* _DATASET EXCERPTS_

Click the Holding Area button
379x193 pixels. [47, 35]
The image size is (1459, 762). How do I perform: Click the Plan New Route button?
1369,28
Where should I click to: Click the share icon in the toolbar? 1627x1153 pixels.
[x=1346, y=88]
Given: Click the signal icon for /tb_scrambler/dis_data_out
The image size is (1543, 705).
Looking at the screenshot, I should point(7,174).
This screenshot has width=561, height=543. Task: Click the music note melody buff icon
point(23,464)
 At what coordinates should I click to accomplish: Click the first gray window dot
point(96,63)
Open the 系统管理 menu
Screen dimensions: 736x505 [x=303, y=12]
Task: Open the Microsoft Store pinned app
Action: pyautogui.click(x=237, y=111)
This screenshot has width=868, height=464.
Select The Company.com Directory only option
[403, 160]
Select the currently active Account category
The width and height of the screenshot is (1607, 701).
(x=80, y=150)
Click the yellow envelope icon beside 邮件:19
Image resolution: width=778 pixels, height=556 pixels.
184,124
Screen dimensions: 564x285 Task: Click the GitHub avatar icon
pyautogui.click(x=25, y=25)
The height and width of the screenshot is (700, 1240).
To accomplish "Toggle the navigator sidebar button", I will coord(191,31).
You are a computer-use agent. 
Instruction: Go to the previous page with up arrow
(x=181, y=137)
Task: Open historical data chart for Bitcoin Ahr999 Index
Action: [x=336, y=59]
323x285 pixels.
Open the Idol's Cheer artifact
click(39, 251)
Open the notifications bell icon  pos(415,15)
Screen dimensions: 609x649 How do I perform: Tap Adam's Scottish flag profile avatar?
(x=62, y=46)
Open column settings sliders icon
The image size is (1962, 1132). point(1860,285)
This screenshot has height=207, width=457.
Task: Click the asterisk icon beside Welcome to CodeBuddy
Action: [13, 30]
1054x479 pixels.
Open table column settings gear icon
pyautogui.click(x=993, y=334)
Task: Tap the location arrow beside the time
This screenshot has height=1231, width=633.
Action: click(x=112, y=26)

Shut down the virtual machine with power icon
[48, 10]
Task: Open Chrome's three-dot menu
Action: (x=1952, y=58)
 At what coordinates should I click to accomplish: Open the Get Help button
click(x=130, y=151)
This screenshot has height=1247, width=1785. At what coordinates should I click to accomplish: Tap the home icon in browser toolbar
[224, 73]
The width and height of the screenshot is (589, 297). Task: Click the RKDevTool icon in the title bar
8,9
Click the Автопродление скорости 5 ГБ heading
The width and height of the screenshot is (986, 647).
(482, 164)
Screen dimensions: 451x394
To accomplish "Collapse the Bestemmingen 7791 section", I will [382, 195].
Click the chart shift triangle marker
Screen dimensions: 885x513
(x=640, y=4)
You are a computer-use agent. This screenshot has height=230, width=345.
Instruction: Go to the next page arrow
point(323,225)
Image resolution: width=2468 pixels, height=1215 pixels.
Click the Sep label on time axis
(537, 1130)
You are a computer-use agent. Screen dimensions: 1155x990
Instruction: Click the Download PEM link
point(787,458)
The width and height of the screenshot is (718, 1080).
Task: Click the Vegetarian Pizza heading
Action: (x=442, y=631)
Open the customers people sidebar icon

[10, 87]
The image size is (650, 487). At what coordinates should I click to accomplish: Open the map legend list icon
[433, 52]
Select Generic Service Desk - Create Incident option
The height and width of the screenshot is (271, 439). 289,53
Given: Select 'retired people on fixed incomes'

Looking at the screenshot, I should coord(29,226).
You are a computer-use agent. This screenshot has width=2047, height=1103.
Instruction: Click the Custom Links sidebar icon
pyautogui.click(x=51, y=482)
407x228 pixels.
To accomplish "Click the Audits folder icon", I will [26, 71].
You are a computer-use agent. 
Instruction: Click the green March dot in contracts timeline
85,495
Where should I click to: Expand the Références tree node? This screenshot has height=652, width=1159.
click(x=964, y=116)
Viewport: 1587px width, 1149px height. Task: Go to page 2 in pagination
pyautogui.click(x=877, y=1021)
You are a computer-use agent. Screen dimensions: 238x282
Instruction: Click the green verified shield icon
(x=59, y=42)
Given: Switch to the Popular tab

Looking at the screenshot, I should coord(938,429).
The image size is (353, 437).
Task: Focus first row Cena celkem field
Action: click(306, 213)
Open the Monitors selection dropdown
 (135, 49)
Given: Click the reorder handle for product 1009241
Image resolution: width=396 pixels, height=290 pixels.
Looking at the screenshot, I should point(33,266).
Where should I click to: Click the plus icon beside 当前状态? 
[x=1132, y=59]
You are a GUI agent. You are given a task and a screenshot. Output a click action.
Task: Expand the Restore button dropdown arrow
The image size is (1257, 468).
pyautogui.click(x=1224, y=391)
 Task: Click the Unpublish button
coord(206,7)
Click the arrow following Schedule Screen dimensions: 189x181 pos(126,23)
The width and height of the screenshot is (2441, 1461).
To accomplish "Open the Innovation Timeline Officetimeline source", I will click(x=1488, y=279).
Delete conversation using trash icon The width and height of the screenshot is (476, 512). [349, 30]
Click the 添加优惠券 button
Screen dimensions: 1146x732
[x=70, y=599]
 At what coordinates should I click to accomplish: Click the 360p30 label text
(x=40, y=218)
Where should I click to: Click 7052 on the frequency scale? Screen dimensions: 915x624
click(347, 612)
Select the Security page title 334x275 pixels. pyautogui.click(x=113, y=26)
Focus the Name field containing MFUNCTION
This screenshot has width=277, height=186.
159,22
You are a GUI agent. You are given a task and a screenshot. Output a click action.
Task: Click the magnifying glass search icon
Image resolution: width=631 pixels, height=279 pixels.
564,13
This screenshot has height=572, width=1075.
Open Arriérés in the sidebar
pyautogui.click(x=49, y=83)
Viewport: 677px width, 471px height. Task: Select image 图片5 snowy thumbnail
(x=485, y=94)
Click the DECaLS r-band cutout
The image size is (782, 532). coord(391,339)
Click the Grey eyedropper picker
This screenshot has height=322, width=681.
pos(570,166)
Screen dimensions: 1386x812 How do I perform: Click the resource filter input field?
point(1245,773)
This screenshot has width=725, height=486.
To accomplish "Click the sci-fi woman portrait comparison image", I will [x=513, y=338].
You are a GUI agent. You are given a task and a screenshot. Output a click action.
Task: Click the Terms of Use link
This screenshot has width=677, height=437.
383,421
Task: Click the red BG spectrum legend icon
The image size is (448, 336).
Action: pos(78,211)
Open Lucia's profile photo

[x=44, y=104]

* _STATED TASK_
Repeat the lines above word for word, starting with the line that contains "The width and height of the screenshot is (589, 297)." and ending with the line that contains "(537, 1130)", including both of those lines.

* _EXERCISE RESPONSE_
The width and height of the screenshot is (589, 297). Task: Click the RKDevTool icon in the title bar
8,9
Click the Автопродление скорости 5 ГБ heading
The width and height of the screenshot is (986, 647).
(482, 164)
Screen dimensions: 451x394
To accomplish "Collapse the Bestemmingen 7791 section", I will [382, 195].
Click the chart shift triangle marker
Screen dimensions: 885x513
(x=640, y=4)
You are a computer-use agent. This screenshot has height=230, width=345.
Instruction: Go to the next page arrow
point(323,225)
Image resolution: width=2468 pixels, height=1215 pixels.
Click the Sep label on time axis
(537, 1130)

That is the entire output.